August is National Breastfeeding Month
There are five themes including: nutrition/food, security, health, well-being and survival, environment and climate change, work productivity, empowerment, social protection, and sustainable partnerships and rule of law.
Lower frequency of illness/colds
The breast milk made after birth is called colostrum. It's dense with nutrients and antibodies that can help protect babies from infections. Additionally, colostrum plays a role in the development of a baby's digestive system and overall function. Research shows that babies who breastfeed are typically less-likely to contract colds and viruses, as well as develop pneumonia, diarrhea and other digestive maladies. Additionally, research has reveals breastfed babies are also less likely to develop chronic medical conditions later in life, such as type 1 diabetes, celiac disease and Crohn's disease.
Higher IQ Scores
In the long-term, a number of breastfeeding studies show children who were breastfed showed a 7.5 point increase in IQ by the time they reached elementary school age.
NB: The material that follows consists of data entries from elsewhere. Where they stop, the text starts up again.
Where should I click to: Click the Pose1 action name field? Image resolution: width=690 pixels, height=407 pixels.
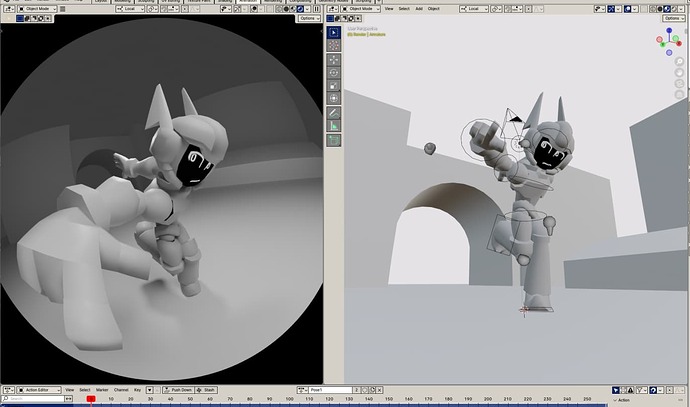330,390
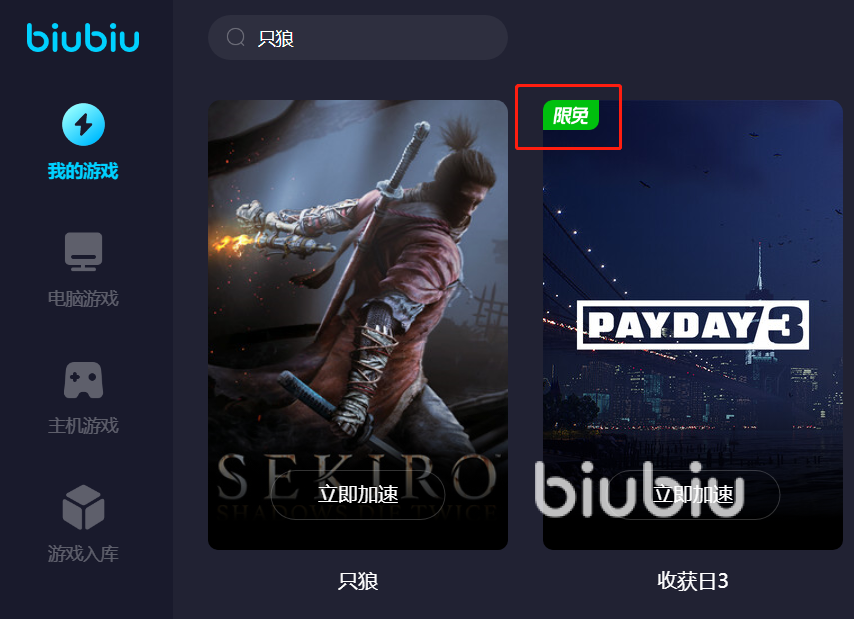Open the game library cube icon
Viewport: 854px width, 619px height.
(x=83, y=507)
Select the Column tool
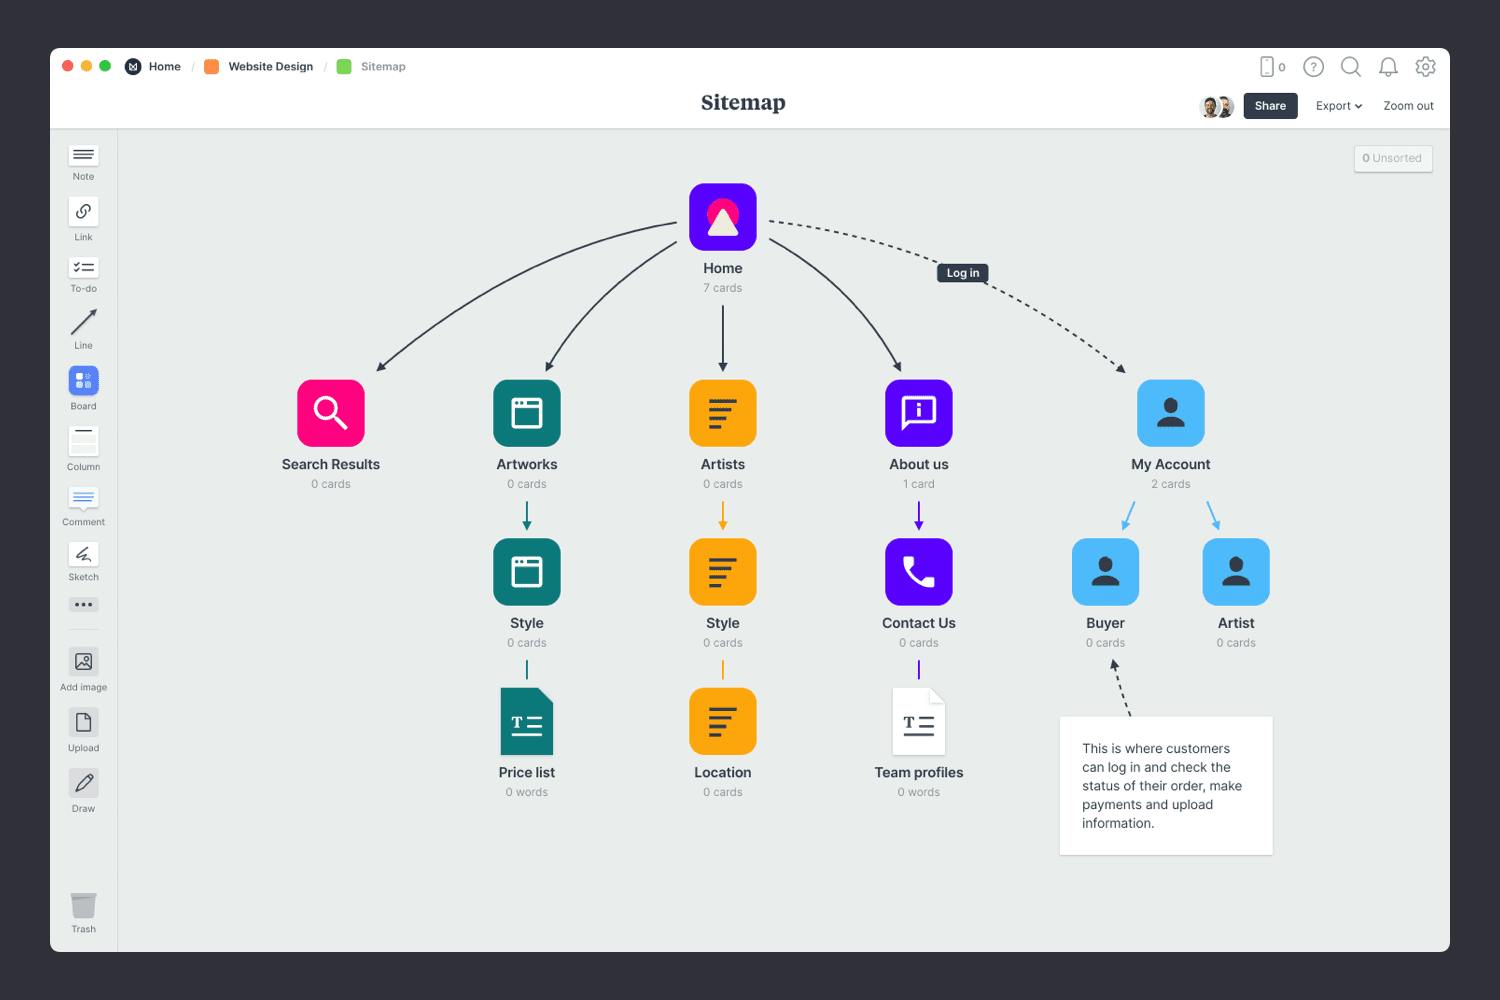Image resolution: width=1500 pixels, height=1000 pixels. point(83,442)
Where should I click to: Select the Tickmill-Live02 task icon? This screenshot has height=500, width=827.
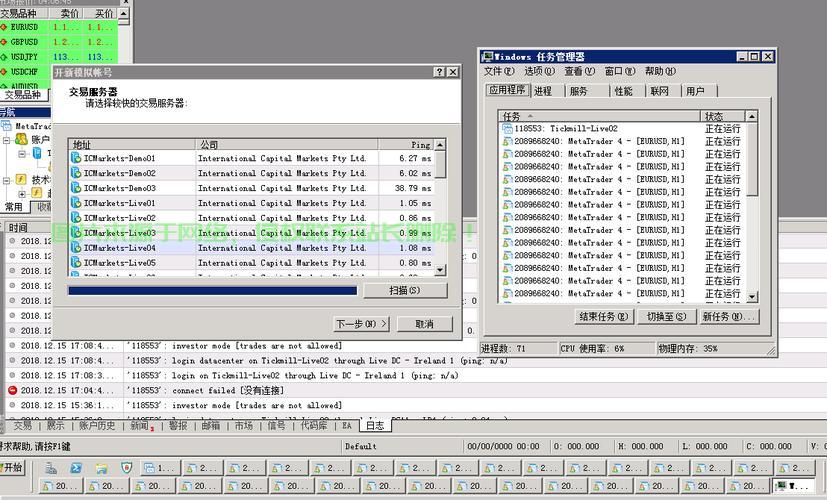(x=508, y=129)
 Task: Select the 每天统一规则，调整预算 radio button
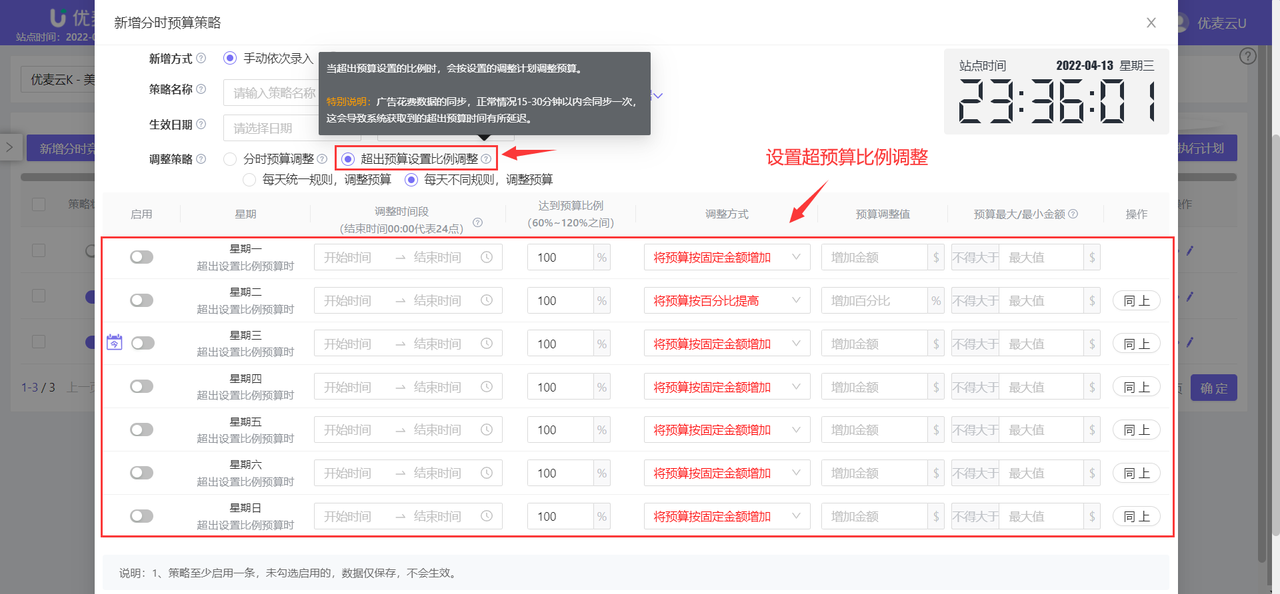(x=250, y=178)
Additionally, once these children reach adult life, they also showcase an increase in verbal, performance and comprehensive IQ.
Benefits for Mom
Breastfeeding moms will also reap the benefits of the practice. Women who breastfeed have a much lower risk of postmenopausal osteoporosis. They also have a lower risk of breast and ovarian cancer. Research finds that breastfeeding also burns extra calories.
The cost of formula can range anywhere from $150 to $400 per month, and can leave significant nutrition gaps that can negatively affect the child's development. In the immediate and long-term, breastfeeding is a cost-effective, sustainable option.